Nice answers so far. Regular expressions alone are generally thought of as a way to match patterns, not generate output in the manner you mentioned.
Having said that, there is a way to use regex as part of the solution. @Jonathan Leffler made a good point in his comment to tster's reply: "... maybe you need a better regex library in your language."

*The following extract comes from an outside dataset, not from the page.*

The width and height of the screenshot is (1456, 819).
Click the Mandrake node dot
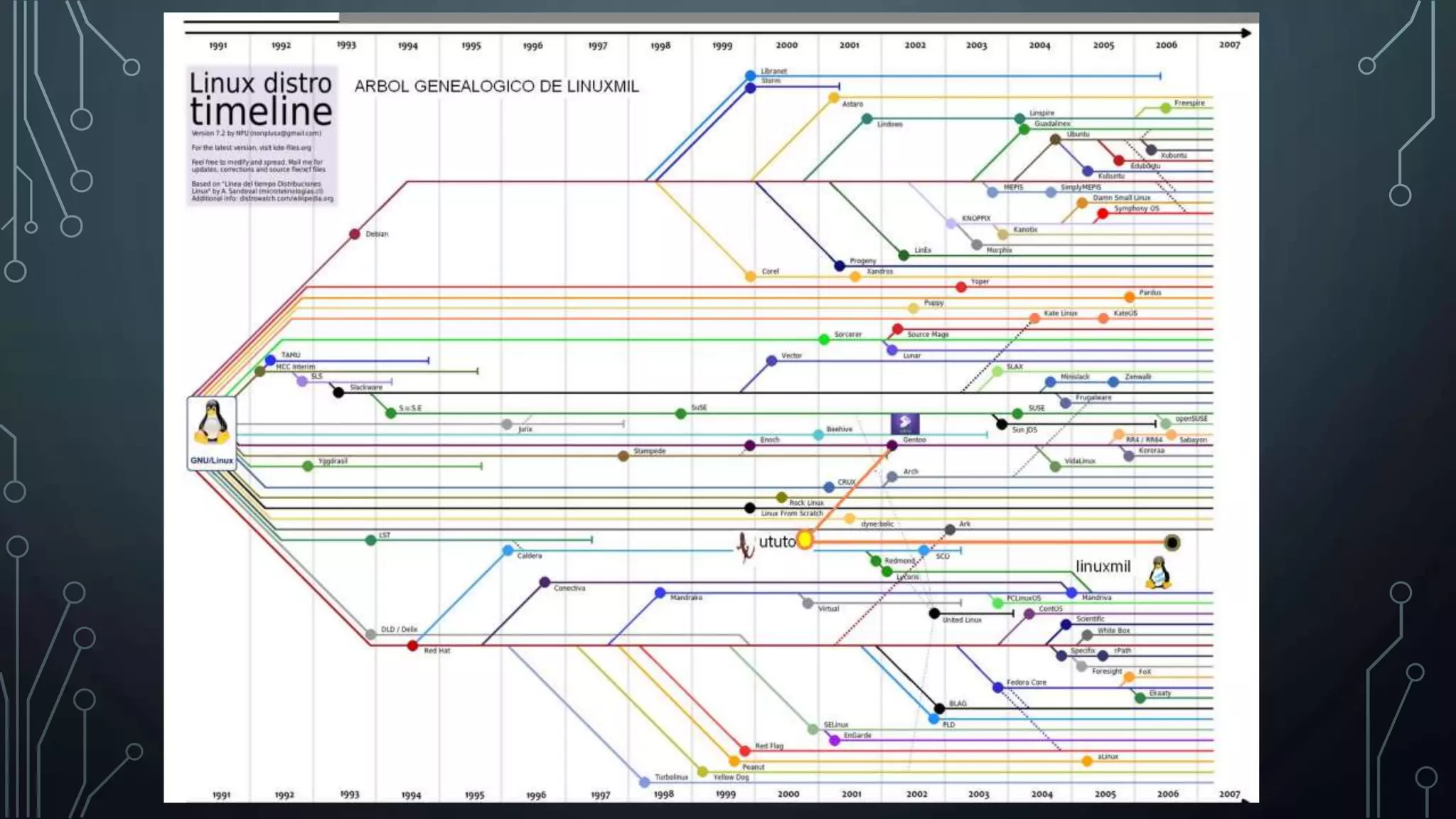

Depending on your language of choice and the library available, it is possible to pull this off. Using C# and .NET, for example, this could be achieved via the Regex.Replace method. However, the solution is not 100% regex since it still relies on other classes and methods (StringBuilder, String.Join, and Enumerable.Repeat) as shown below:
string input = "aa67bc54c9";
string pattern = @"([a-z]+)(\d+)";
string result = Regex.Replace(input, pattern, m =>
// can be achieved using StringBuilder or String.Join/Enumerable.Repeat
// don't use both
//new StringBuilder().Insert(0, m.Groups[1].Value, Int32.Parse(m.Groups[2].Value)).ToString()
String.Join("", Enumerable.Repeat(m.Groups[1].Value, Int32.Parse(m.Groups[2].Value)).ToArray())
+ Environment.NewLine // comment out to prevent line breaks
);
Console.WriteLine(result);
A clearer solution would be to identify the matches, loop over them and insert them using the StringBuilder rather than rely on Regex.Replace. Other languages may have compact idioms to handle the string multiplication that doesn't rely on other library classes.
To answer the interview question, I would reply with, "it's possible, however the solution would not be a stand-alone 100% regex approach and would rely on other language features and/or libraries to handle the generation aspect of the question since the regex alone is helpful in matching patterns, not generating them."
And based on the other responses here you could beef up that answer further if needed.